Directions for this task
Copy verbatim the records running from the line containing "What do you see at coordinates (887, 123)" through the line containing "center [887, 123].", both included, and nothing else.

Data excerpts
------------

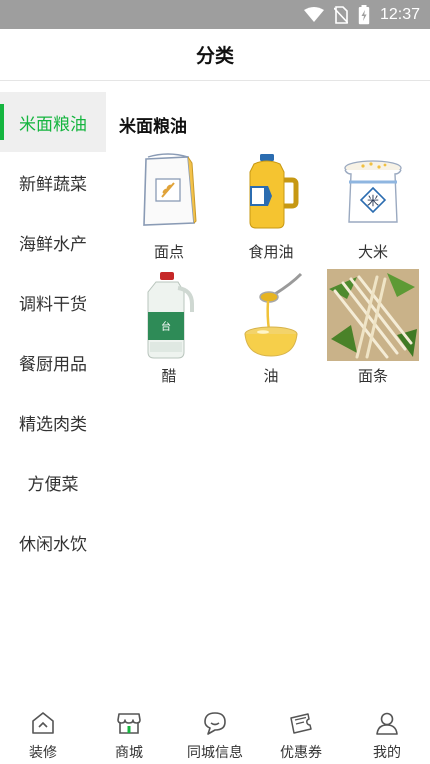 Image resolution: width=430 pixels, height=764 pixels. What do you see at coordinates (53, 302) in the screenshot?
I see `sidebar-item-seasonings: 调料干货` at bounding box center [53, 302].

------------

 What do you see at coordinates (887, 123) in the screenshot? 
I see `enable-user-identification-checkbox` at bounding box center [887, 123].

------------

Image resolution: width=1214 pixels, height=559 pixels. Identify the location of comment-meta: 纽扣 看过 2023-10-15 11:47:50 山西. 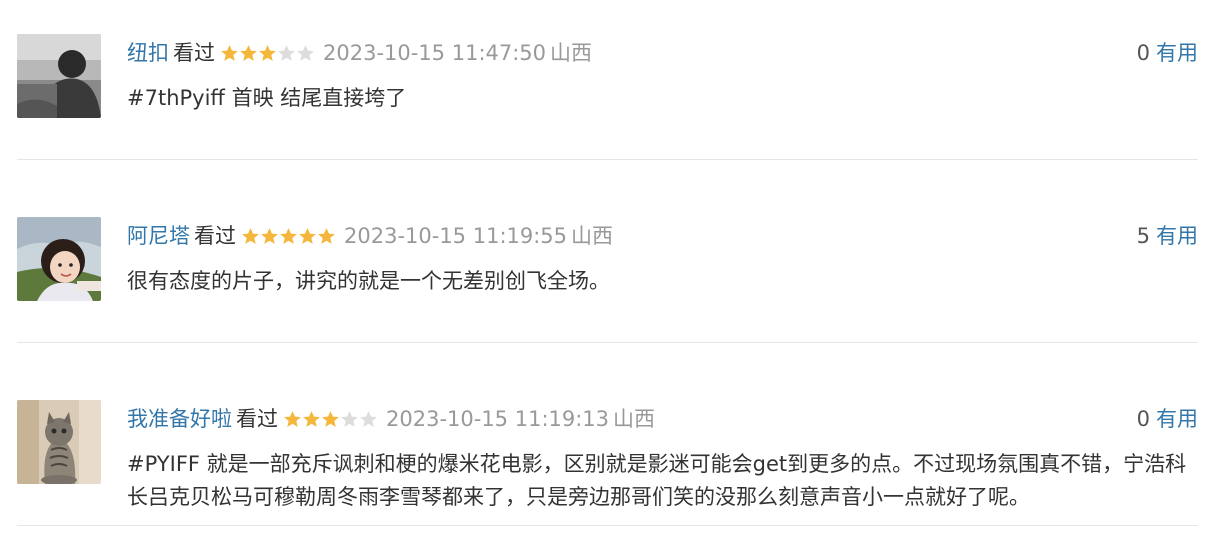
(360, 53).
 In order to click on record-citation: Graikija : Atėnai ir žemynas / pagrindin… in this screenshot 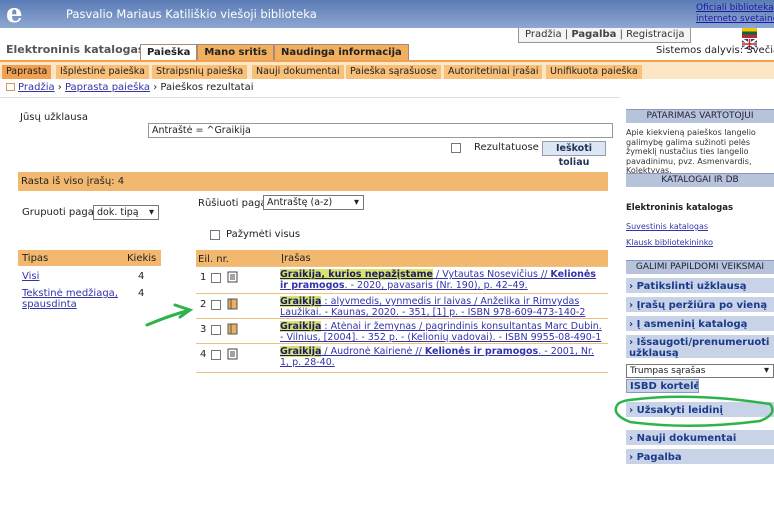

------------

Your response
 What do you see at coordinates (887, 123) in the screenshot? 
I see `enable-user-identification-checkbox` at bounding box center [887, 123].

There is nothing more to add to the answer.